-- Aim of the exercise --
Print, in exact form, the lines below from the one containing "This screenshot has width=854, height=526." through the one containing "Task: Bookmark the page via the star icon", and omit all others.

** Opening Recorded information block **

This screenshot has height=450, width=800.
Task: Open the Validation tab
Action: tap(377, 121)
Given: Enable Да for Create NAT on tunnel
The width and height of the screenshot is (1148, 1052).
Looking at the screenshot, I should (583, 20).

** Closing Recorded information block **
** Opening Recorded information block **

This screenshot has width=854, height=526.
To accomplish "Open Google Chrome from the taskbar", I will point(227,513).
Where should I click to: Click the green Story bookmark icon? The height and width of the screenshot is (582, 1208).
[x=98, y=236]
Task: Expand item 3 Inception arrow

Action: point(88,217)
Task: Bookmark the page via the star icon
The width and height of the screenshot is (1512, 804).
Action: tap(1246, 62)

** Closing Recorded information block **
** Opening Recorded information block **

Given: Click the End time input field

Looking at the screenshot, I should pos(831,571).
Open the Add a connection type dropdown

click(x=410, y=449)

** Closing Recorded information block **

-- Task answer --
This screenshot has width=854, height=526.
To accomplish "Open Google Chrome from the taskbar", I will point(227,513).
Where should I click to: Click the green Story bookmark icon? The height and width of the screenshot is (582, 1208).
[x=98, y=236]
Task: Expand item 3 Inception arrow

Action: point(88,217)
Task: Bookmark the page via the star icon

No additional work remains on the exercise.